Legal advice

What threatens for sexual harassment: details of new legislative changes

On December 19, a new article introducing administrative liability for sexual harassment was introduced into the Code of Ukraine on Administrative Offenses (ACOC). This step became important to strengthen the legal protection of citizens against any form of humiliation or abuse related to sexual harassment. The legislative changes cover a variety of forms of harassment, including offensive words, gestures, body movements and even sexually explicit text messages.

Lawyers of the “Repeshko and Partners” Bar Association comment on what exactly the new article of the ALCA stipulates, what actions fall under the definition of sexual harassment and how it will affect the everyday life of citizens. Experts will explain how the legislative innovation will work and what rights the victims have.

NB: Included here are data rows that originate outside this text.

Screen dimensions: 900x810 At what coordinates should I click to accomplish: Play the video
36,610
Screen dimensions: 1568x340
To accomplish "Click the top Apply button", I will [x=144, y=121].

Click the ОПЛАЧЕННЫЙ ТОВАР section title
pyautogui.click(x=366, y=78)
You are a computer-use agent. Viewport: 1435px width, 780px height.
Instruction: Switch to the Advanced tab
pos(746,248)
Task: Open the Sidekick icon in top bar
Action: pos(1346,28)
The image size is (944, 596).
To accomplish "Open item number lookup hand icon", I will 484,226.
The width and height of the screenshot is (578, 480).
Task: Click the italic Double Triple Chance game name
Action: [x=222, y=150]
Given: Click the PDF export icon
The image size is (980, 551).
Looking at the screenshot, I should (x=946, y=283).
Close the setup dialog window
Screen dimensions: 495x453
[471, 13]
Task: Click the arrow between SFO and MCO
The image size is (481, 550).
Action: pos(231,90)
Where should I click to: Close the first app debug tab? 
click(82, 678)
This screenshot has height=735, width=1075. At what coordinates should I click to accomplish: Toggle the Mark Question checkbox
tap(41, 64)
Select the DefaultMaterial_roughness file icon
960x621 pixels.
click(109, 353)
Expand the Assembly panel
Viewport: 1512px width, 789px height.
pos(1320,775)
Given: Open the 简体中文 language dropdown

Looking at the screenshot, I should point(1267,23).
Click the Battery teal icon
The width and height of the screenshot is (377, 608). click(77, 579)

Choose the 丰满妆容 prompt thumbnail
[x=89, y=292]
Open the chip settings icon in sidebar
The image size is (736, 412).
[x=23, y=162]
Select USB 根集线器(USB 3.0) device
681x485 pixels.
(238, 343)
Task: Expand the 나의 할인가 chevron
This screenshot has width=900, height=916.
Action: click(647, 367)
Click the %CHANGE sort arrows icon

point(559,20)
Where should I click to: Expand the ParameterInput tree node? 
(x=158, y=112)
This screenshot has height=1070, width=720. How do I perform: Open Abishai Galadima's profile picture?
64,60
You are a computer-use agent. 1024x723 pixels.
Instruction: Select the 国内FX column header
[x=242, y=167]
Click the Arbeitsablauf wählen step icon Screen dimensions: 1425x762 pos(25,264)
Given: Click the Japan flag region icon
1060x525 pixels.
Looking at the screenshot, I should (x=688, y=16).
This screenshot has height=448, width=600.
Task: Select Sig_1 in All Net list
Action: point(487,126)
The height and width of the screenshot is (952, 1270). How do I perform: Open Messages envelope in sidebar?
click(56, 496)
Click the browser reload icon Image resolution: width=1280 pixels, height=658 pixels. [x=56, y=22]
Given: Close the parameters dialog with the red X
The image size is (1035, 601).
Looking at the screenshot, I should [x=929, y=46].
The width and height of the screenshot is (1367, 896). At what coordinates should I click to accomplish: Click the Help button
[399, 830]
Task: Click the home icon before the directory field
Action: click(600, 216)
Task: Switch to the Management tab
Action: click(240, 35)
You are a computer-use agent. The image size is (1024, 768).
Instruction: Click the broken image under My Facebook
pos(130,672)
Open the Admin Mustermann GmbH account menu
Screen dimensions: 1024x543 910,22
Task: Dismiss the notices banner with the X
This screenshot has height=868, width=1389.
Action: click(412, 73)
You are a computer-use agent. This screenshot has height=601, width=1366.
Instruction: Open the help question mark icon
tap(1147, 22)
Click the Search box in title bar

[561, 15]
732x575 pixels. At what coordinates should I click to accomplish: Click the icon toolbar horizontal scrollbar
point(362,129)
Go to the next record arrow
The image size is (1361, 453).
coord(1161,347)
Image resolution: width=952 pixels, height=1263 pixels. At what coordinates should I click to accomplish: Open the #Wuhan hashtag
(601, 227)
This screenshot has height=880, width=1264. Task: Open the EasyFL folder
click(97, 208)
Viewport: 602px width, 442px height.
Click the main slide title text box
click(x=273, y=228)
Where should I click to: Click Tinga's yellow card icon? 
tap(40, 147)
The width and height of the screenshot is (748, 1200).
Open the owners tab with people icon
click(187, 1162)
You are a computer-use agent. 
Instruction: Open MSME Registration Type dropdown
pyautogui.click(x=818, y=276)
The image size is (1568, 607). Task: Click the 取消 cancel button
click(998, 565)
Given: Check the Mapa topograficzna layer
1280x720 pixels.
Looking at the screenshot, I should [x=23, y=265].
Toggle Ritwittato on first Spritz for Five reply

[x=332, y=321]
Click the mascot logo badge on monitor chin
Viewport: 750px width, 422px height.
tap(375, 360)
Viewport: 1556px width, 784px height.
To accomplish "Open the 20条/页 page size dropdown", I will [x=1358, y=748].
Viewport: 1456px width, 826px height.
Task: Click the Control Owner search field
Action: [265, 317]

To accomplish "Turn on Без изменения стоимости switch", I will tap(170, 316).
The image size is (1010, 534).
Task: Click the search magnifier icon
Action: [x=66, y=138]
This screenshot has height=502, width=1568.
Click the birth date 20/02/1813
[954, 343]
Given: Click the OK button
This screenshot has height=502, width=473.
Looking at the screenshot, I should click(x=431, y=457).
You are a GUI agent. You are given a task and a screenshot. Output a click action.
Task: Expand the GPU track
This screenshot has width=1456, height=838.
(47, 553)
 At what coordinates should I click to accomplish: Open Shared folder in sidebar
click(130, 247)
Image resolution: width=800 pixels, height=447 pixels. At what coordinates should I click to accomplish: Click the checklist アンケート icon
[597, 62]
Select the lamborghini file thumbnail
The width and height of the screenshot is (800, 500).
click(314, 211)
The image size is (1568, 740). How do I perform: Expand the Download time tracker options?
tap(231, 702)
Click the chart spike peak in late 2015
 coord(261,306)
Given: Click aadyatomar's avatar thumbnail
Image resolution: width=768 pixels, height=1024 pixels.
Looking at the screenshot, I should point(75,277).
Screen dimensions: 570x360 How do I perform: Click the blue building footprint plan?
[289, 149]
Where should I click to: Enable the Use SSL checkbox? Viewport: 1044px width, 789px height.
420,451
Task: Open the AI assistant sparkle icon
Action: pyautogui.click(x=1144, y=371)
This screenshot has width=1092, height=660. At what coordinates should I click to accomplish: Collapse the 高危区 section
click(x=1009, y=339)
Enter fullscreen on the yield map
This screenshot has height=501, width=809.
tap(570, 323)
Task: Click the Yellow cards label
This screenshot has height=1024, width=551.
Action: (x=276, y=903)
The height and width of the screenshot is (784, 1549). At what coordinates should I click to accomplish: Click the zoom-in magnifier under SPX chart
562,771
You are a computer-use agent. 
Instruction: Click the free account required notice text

On December 19, 2024, the previously announced changes to the Code of Ukraine on Administrative Offenses (ACOC), which were adopted as part of European integration, entered into force. Once, in the 90s, while watching foreign films, we were surprised that many things that happen to women in our country (excessive attention from the boss at work, annoying sexual compliments from a neighbor, etc.) are considered normal. in developed countries, they are not only severely rebuffed, but also punished. A quarter of a century has passed and the corresponding norms have finally appeared in our legislation.

A new Article 173-7 “Sexual Harassment” was added to the Code of Ukraine on Administrative Offenses, which defines this concept and establishes legal responsibility for committing such actions. According to the new article, if a person deliberately commits offensive or humiliating acts of a sexual nature towards another person, which can be manifested both verbally (words) and non-verbally (gestures, body movements), in particular through the use of electronic means of communication, he may be charged with administrative responsibility. This indeed presents a new challenge for the National Police, as it requires a clear response to various forms of sexual harassment, including those carried out in the digital space.

The new article literally provides:

“Sexual harassment, i.e. the intentional commission of offensive, humiliating acts of a sexual nature, expressed verbally or non-verbally (words, gestures, body movements) against a person’s will, including using electronic communications, entails the imposition of a fine of eighty (1,360 hryvnias ) up to one hundred and sixty (2,720 UAH) of tax-free minimum incomes of citizens or public works for the period from twenty to forty hours, or corrective work for a period of up to one month with deduction of twenty percent of earnings.

Repeated within a year of committing a violation provided for in part one of this article, for which a person has already been subject to an administrative fine, as well as committing such a violation against a person who is financially, officially, or otherwise dependent on the offender, shall entail the imposition of a fine of one hundred and sixty (2,720 UAH) up to two hundred and eighty (4,760 UAH) of tax-free minimum incomes of citizens or public works for a period of forty to sixty hours, or corrective labor for a period of one to two months with a deduction of twenty percent of earnings, or administrative arrest for a period of up to fifteen days.”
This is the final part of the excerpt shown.